Podcast host and Onlyfans creator Erika Heidewald went off on Thorne in a masterpiece of a Twitter thread. Here’s the best example of how these spicy creators got screwed by Thorne’s stunt.

 

“PPV messages are frequently used by sex workers to sell more explicit content. Let’s say you’re selling a video of you sucking your boyfriend’s d*ck. If you sell that for $50, OF keeps 20%, so you get $40. BUT you have to pay taxes on that. Maybe you get $30-32. Is it worth it to you to sell videos of yourself sucking dick for a maximum of $32? Can you make a living at it? What if you used to sell them for $150 or $200, can you survive a pay cut like that? Could YOU at YOUR job survive a sudden 85% pay cut & monthly payday?” 

 

The long-short of what Heidewald was alluding to was that Onlyfans changed the rules of their payout system because of Thorne’s page. The rule changes included that PPV videos could only be sold for a max of fifty dollars and every creator would only be paid out once a month.
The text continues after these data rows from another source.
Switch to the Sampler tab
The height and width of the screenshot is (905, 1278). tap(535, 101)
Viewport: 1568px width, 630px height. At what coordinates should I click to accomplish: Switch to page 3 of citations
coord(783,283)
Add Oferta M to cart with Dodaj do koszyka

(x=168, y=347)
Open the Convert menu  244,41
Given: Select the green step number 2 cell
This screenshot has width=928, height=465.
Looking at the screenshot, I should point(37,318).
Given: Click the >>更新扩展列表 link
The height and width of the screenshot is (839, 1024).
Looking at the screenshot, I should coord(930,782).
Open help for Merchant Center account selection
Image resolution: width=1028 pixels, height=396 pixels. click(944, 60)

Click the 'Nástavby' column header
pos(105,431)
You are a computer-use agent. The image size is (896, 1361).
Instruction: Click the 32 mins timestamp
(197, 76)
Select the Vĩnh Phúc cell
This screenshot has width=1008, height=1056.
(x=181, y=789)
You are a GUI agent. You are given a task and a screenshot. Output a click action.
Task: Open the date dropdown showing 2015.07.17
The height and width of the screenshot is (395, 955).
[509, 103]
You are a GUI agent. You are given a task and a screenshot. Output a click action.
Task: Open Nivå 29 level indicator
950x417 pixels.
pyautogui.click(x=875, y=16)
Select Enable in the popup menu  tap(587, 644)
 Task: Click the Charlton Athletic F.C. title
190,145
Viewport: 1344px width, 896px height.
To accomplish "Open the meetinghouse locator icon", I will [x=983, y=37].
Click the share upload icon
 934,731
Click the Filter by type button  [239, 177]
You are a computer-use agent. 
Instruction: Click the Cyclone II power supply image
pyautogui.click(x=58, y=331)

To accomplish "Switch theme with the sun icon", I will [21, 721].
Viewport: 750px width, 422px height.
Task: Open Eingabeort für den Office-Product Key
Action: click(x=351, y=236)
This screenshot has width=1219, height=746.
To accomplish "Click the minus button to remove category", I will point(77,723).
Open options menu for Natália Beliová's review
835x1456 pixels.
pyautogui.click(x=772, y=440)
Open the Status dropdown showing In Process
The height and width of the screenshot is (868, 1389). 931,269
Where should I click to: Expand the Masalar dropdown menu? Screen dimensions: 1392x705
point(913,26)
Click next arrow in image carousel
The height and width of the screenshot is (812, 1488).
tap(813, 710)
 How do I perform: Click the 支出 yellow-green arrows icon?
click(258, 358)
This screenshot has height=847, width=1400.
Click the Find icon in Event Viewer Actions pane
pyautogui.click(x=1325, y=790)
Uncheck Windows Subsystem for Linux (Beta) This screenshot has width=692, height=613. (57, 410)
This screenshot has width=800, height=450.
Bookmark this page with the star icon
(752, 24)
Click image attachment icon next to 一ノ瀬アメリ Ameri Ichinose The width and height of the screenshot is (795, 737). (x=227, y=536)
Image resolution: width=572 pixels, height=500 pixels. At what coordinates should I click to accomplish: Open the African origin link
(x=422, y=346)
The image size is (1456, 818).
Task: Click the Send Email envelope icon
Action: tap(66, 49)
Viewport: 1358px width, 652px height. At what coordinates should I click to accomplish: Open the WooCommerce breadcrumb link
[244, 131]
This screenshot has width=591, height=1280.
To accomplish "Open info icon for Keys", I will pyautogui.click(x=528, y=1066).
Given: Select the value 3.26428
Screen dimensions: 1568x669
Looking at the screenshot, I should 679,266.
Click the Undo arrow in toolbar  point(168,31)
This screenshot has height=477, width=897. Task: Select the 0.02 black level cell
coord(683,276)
Now OnlyFans denied that Thorne was the reason for the pay cuts and at the time of this article, most of the changes have been reversed. While the payment structure has returned to normal the social reality of running a page has never really changed.

 

 

Most creators interviewed for this article and other articles quoted in this piece had reported feeling discriminated against for working in the sex industry and it seems that OnlyFans shares this sentiment. In late 2021 they announced they would be banning all adult content. They walked the decision back, but it stands as a testament that even though the average adult content creators helped the website earn 400 million in earnings in 2020, they could be tossed aside if and when Onlyfans changed its mind. 

 

This is not to say that everyone running a page should just suddenly stop. A lot of women and men in the global south use the website to make more money than they could make in their traditional economies. Some creators honestly love making porn and that’s fine. No one should be ashamed for doing what they love. For other people using the website, it was their only option for income at the time. 

 

However, the reality is simple, running an OnlyFans page is hard work. It can take years to grow a page to a profitable point. There’s a chance that broader society will unjustly shun you and call you a “wh*re” or a “sl*t”. You will be working well over twelve hours a day and will most likely face daily harassment from people who refuse to see you as a real person. At best you make a grand or two a month and some cheap Johns harass you. At worst you’ll be asked to make a shot-for-shot remake of two girls, one cup for fifty dollars.